Dos nazarenos con túnicas moradas y uno de negro. El terciopelo parece recién llegado de Francia, tal es la elegancia de su caída y el tono plateado de sus reflejos. Hieráticos e inmóviles en la esbeltez de sus altos capirotes permanecen con las manos a la espalda, sosteniendo bastones de mando y una campana de llamadas. Detrás los blancos caballos del escuadrón de la Guardia Civil en traje de gran gala, piafan con aire de nobleza. Detenidos en la entrada sur de calle Larios, a la espera de tener expedito el recorrido hasta la tribuna de la plaza de la Constitución -que ha vuelto a ocupar su lugar y orientación de toda la vida, después de un año de desorientación y dos de ausencia por la peste china- componen la soñada escenografía del director artístico de la Scala de Milan, que un año lloró conmigo, no solo de emoción ante la belleza, sino también ante la imposibilidad de crear algo semejante en su amado teatro. La comitiva se pone lentamente en marcha. Los cascos de los caballos suenan y resuenan contra el pavimento de mármol y parecen levantar ecos en su acompasado choque. El cascabeleo del plato de caracoles, que diría Picasso. La Cruz Guía va flanqueada por jóvenes varones con dalmáticas, que parecen la ensoñación de los servidores del emperador en la corte bizantina. A una señal, las fanfarrias de la trompetería anuncian la entrada de la Expiración en calle Larios a las doce de la noche del miércoles santo de 2022. La pesadilla ha terminado. Esta es la España eterna, que regresa después de un tiempo de silencio, en el que llegamos a pensar en nuestra ignorancia que las puertas del infierno iban a prevalecer sobre ella.

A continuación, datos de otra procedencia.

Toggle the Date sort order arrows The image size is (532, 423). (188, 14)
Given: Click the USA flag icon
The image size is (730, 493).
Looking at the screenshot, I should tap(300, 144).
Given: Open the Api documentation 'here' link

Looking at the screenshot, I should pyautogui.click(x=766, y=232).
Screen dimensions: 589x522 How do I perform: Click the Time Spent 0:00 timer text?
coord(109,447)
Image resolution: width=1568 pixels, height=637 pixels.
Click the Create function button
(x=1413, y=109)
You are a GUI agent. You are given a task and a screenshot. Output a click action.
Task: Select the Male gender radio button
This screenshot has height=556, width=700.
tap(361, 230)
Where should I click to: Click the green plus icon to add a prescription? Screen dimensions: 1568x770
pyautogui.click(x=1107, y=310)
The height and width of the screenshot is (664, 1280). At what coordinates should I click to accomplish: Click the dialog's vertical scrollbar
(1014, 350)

Hay que tener mucha imaginación, una gran sensibilidad, un exquisito buen gusto, una serena elegancia y más valor que un torero -uno cualquiera, da igual, el que sea, cualquier torero es un héroe- para atreverse a concebir una obra de arte como el trono del Cristo de la Expiración en la Málaga, pobre, destruida y obligatoriamente inculta de los años cuarenta. Y hacer una obra así en esos momentos no era ninguna idiotez sino una brillante locura. Y no era ninguna injusticia, sino una santa justicia. Y no era ninguna falta de caridad, sino trasladar a los que tanto sufrían un trocito de cielo, un reflejo de la gloria celestial, que les espera por ser los más amados entre los amados. Y como tantas otras veces ha ocurrido en la Historia, con mayúscula, hace falta que coincidan dos personas, un soñador para un pueblo y un artista que roce los dedos del Creador, para que el deseo se convierta en realidad gozosa y gloriosa. Esas dos personas fueron Enrique Navarro Torres y Felix Granda.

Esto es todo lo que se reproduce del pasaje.